(Collected data entries)
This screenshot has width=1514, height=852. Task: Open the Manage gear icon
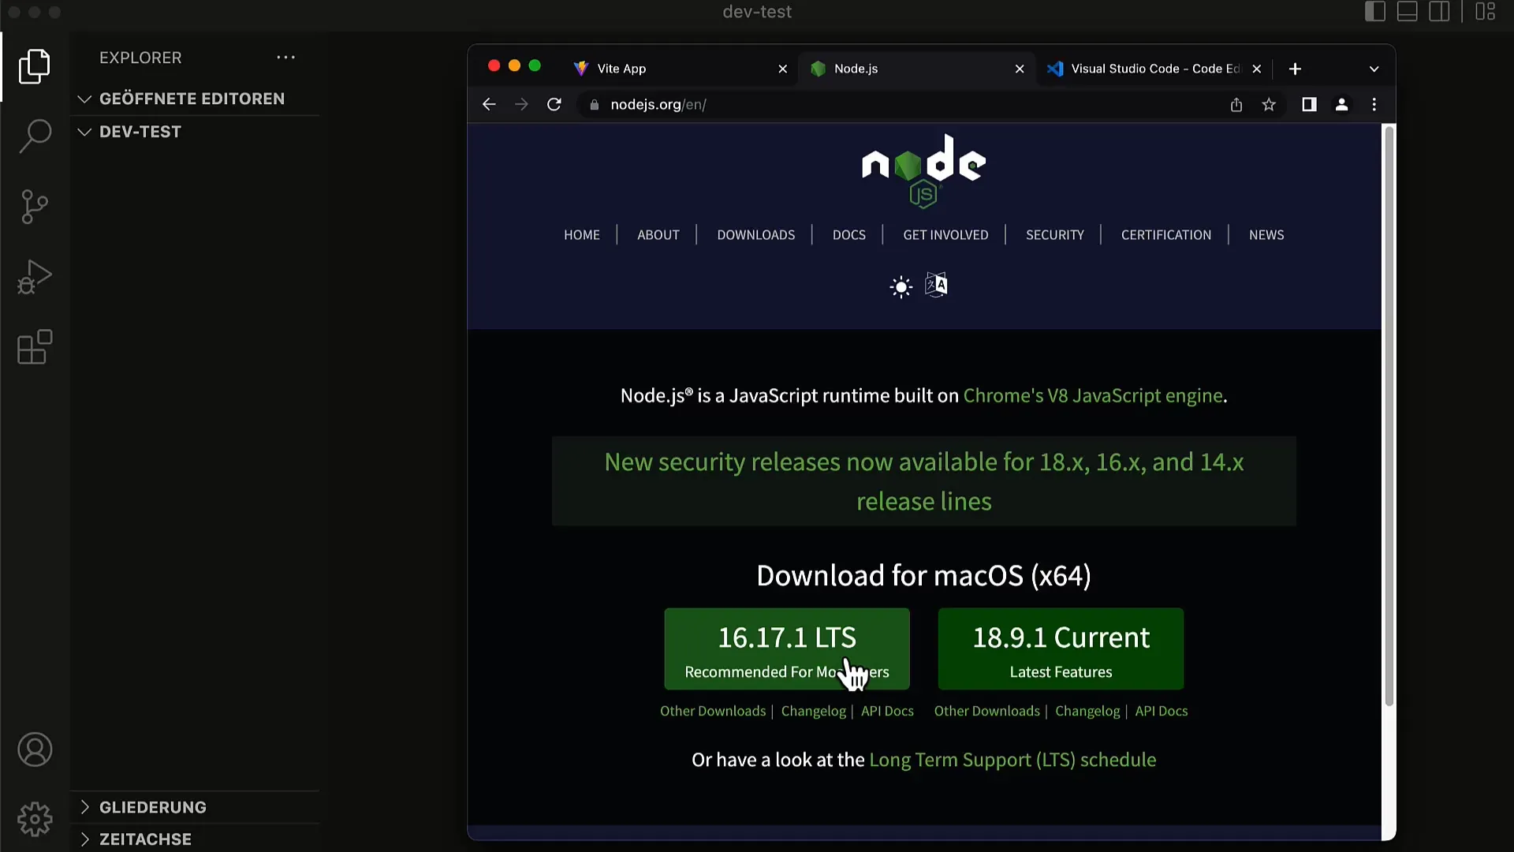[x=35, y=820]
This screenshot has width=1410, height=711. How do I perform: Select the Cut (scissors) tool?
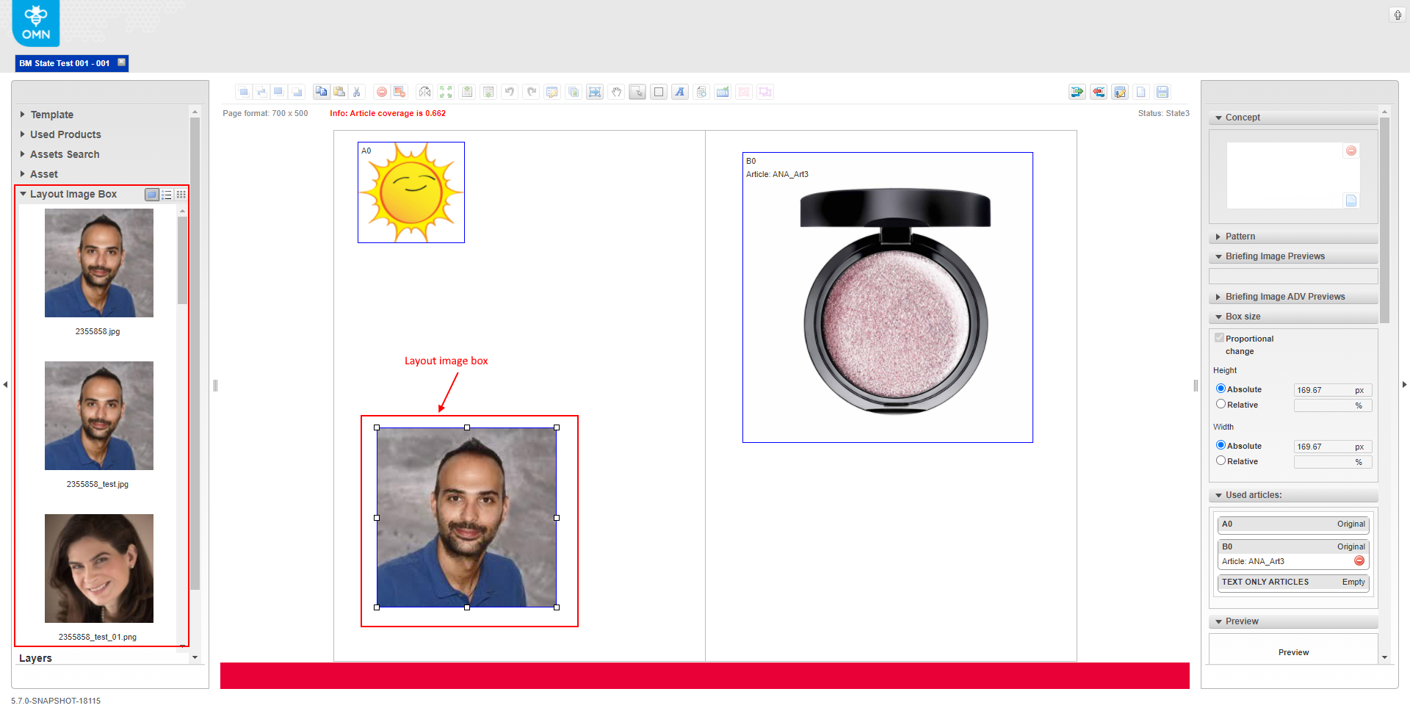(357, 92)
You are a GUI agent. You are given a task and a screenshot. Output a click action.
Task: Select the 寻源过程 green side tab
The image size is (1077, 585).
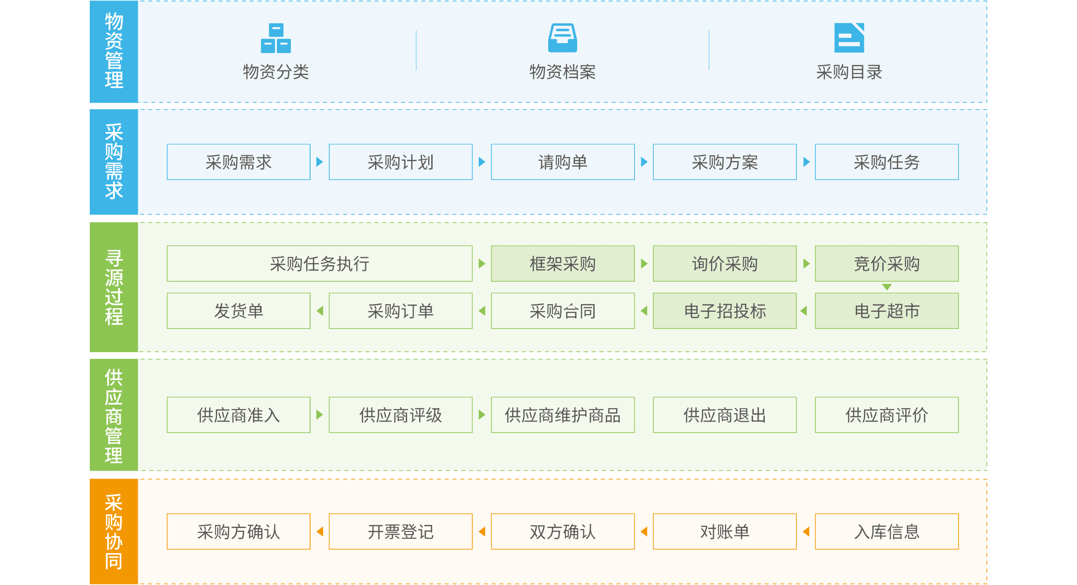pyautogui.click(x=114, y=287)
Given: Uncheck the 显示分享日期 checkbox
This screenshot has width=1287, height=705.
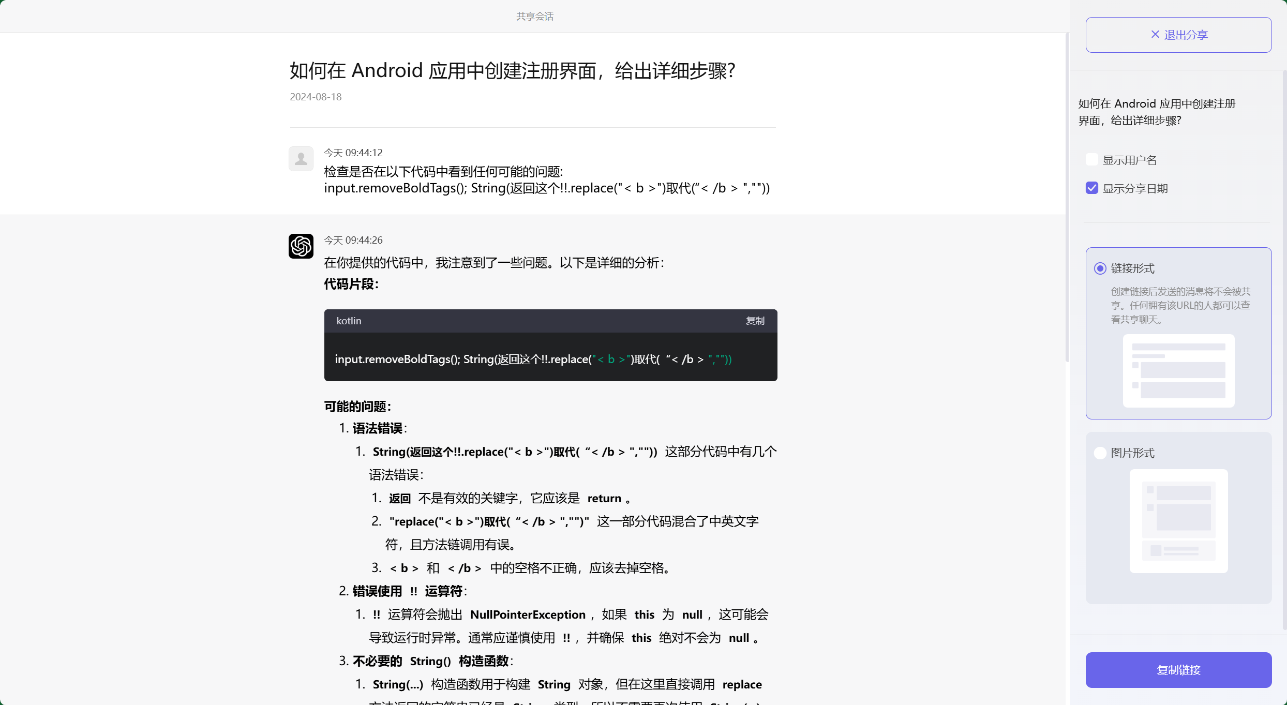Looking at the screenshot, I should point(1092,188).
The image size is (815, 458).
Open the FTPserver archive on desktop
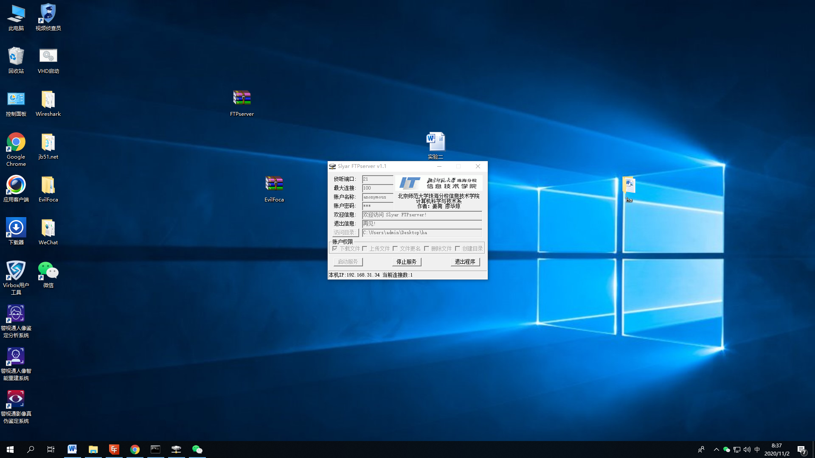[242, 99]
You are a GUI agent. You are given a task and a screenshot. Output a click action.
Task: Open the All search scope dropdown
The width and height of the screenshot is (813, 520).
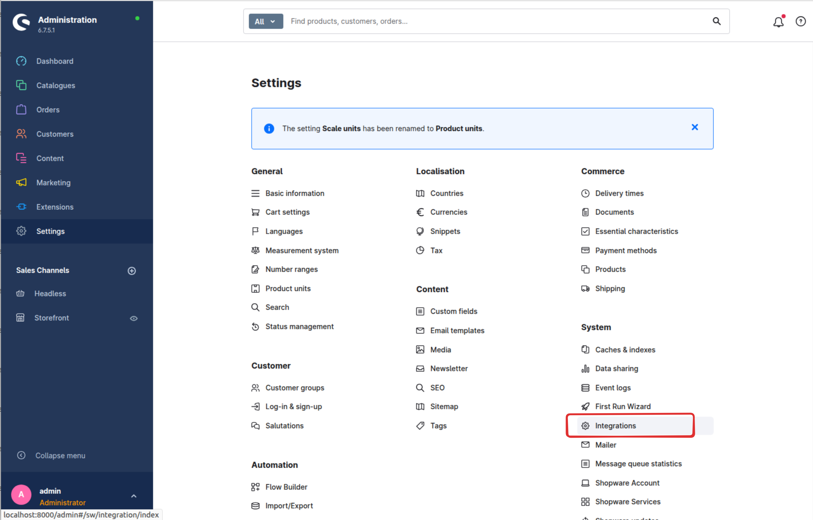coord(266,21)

=== What is required ===
Starting with the line containing "This screenshot has width=1287, height=705." and ending with the last line of the records above, write out each line exactly; no pictures.

=== Task solution ===
This screenshot has width=1287, height=705.
Looking at the screenshot, I should point(1092,188).
The image size is (815, 458).
Open the FTPserver archive on desktop
[242, 99]
You are a GUI agent. You are given a task and a screenshot. Output a click action.
Task: Open the All search scope dropdown
The width and height of the screenshot is (813, 520).
coord(266,21)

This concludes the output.